→ Document text
Net ecosystem exchange (NEE).

These data were obtained from ChinaFLUX (http://www.chinaflux.org/), covering CBF, QYF, and BNF. The data were aggregated to the daily time step from half-hourly CO2 flux data measured by the eddy covariance technique and processed with quality control and gap filling procedures35.

Implementation of MDF method

The assimilated data were retrieved from a multiple data-model fusion method (Fig. 2). Specifically, the long-term and dynamic observations of biomass, litterfall, LAI and SOC were used as the model constraint data; Ta, PAR, and RH were used as the meteorological driving data; and the metropolis simulated annealing algorithm, a variation in the MCMC technique36,37, was applied to retrieve the C cycle parameters (e.g., C allocation and C turnover times) against the observations and prior knowledge. Then, we forward-simulated the model to produce the dynamic and time-continuous changes in ecosystem C sequestration function.

→ Short exercise 1
Reproduce the carbon flux passage word for word from "These data were" to "gap filling procedures35.".
→ Short exercise 2
In the carbon flux passage, what algorithm was applied to retrieve the C cycle parameters?
→ Short exercise 3
Write the next few sentences of the carbon flux passage, picking up after its final sentence.

→ Data extract
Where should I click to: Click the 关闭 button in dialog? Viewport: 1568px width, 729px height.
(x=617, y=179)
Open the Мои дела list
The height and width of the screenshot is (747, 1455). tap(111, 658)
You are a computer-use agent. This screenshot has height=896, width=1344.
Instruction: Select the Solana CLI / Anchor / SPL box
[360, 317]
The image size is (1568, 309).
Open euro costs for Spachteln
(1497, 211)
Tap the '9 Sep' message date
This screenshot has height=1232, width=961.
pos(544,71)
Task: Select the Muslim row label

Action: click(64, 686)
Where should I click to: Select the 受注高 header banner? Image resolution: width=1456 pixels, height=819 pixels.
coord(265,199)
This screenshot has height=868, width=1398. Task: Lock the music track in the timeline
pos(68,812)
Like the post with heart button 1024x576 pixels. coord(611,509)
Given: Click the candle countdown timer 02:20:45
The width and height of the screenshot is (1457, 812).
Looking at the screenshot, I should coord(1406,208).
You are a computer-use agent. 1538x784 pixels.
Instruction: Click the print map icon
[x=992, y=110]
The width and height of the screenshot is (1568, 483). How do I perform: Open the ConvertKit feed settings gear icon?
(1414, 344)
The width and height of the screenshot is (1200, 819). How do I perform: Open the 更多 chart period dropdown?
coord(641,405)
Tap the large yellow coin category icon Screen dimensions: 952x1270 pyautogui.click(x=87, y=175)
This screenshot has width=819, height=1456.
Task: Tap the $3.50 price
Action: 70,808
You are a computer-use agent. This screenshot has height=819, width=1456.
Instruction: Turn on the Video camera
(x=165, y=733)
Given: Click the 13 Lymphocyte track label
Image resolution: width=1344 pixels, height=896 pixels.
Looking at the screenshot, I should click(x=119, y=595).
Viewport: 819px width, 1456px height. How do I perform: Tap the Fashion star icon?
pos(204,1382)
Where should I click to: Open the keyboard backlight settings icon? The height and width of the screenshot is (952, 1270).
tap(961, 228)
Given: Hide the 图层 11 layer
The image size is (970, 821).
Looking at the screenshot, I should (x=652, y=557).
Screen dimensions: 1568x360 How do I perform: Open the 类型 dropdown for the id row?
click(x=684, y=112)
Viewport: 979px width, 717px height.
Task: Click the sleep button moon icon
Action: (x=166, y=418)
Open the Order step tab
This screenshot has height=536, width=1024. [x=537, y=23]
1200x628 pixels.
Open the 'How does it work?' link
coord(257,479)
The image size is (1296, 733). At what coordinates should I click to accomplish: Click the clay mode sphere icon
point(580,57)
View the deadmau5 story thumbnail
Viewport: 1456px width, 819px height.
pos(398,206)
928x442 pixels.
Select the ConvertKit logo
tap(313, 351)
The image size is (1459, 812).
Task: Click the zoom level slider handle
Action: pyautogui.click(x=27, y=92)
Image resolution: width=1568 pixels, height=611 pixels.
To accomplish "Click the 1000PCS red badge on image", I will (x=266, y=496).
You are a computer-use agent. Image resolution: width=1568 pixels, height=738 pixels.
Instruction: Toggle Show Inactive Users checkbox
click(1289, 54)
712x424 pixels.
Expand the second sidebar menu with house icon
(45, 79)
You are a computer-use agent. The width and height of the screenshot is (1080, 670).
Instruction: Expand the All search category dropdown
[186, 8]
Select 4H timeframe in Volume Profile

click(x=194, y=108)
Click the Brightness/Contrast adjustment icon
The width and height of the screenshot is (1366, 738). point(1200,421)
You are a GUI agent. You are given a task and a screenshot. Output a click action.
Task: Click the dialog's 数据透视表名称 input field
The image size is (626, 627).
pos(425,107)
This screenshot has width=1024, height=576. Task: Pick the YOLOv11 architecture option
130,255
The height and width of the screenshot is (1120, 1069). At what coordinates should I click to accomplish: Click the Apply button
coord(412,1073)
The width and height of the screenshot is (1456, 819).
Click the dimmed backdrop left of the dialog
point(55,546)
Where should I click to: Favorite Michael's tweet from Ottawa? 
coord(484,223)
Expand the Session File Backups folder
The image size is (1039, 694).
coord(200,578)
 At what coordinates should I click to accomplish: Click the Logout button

→ Exercise output 1
These data were obtained from ChinaFLUX (http://www.chinaflux.org/), covering CBF, QYF, and BNF. The data were aggregated to the daily time step from half-hourly CO2 flux data measured by the eddy covariance technique and processed with quality control and gap filling procedures35.

→ Exercise output 2
The metropolis simulated annealing algorithm, a variation in the MCMC technique.

→ Exercise output 3
Fig. 2
figure 2

Flowchart of the generation of assimilated datasets in a multiple- and long-term data assimilation framework.

Since the dynamic C cycle observations provided an effective solution to constrain the C cycle states without the steady state assumption (SSA), the novelty of our MDF framework involves estimating these C cycle dynamics in better agreement with the actual dynamic disequilibrium state38. Therefore, the uncertainty in allocation and turnover parameters and in C pool states have largely been reduced based on the time-series observations under the non-SSA (NSSA)21,39,40, thereby significantly enhancing the model’s ability to predict the C sequestration function19,41,42.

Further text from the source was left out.